:: Task ::
Write the records out exactly as they read, but not the pictures.

:: Dataset ::
·····
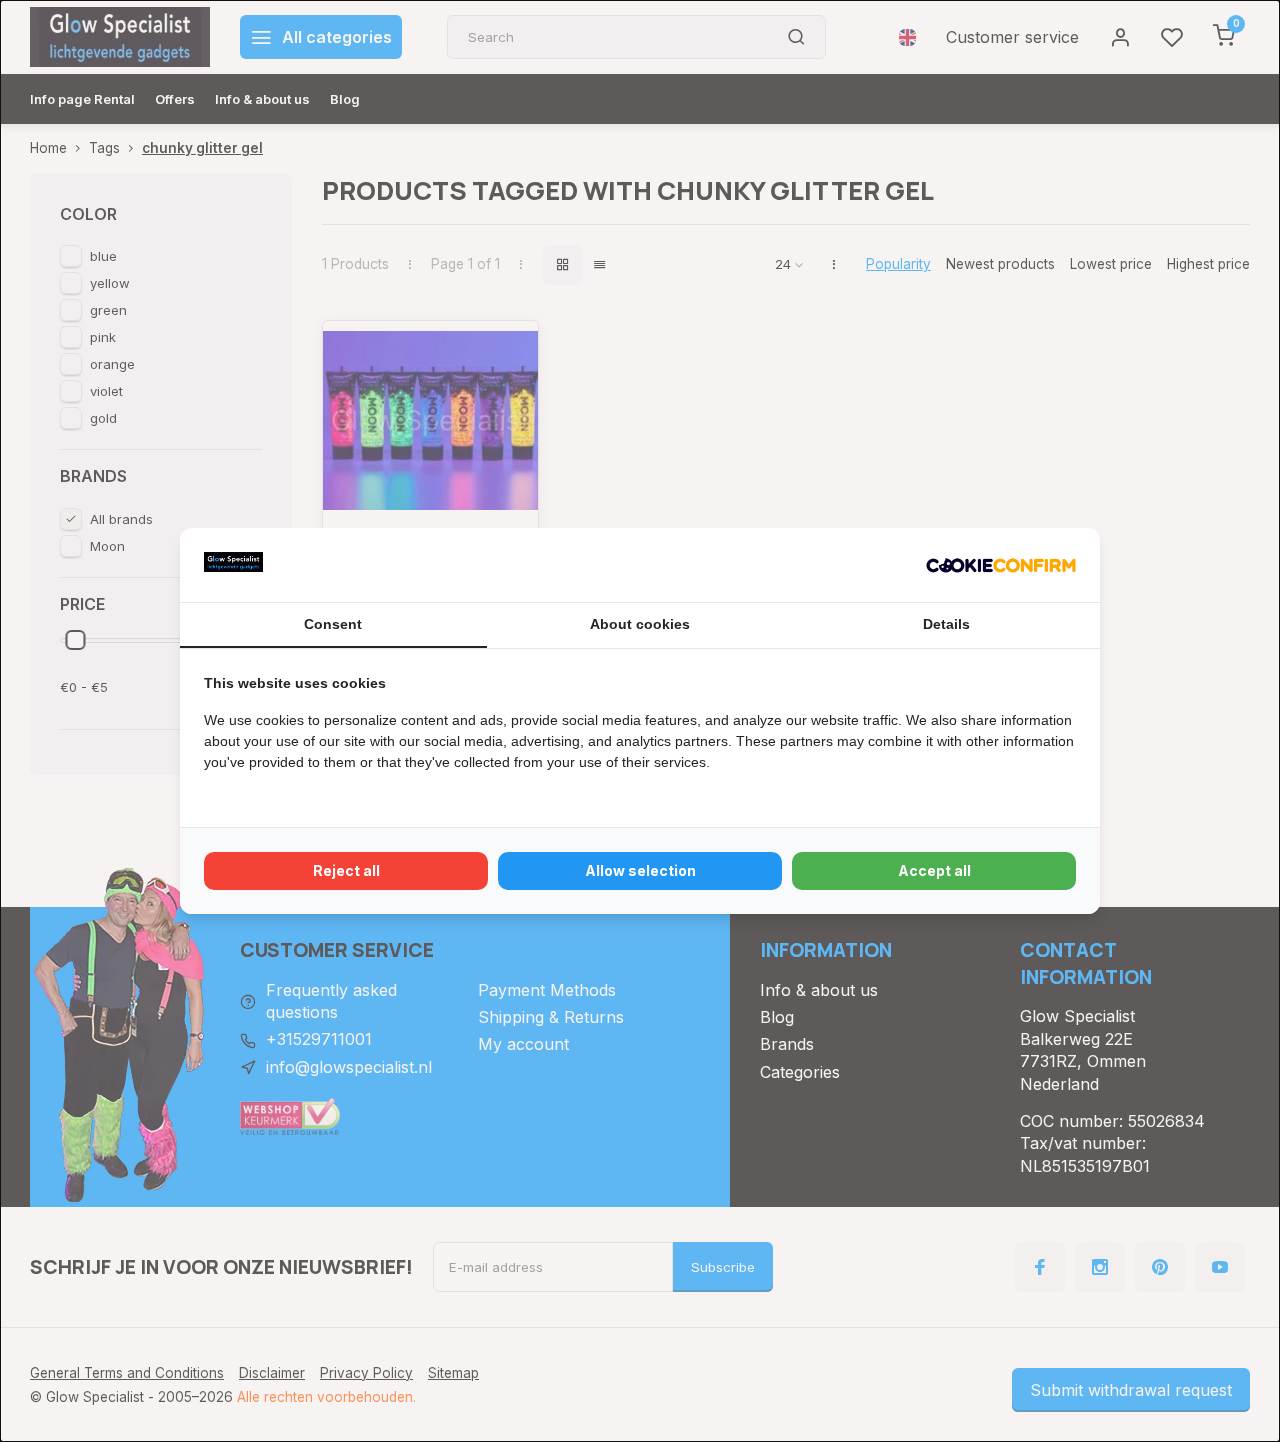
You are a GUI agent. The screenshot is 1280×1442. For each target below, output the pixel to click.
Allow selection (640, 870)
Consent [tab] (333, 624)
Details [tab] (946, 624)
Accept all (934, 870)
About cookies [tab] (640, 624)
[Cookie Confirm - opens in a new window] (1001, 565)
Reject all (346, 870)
·····
:: Response for this exercise ::
You are a GUI agent. The screenshot is 1280×1442. For each target below, output the pixel to click.
Allow selection (640, 870)
Consent [tab] (333, 624)
Details [tab] (946, 624)
Accept all (934, 870)
About cookies [tab] (640, 624)
[Cookie Confirm - opens in a new window] (1001, 565)
Reject all (346, 870)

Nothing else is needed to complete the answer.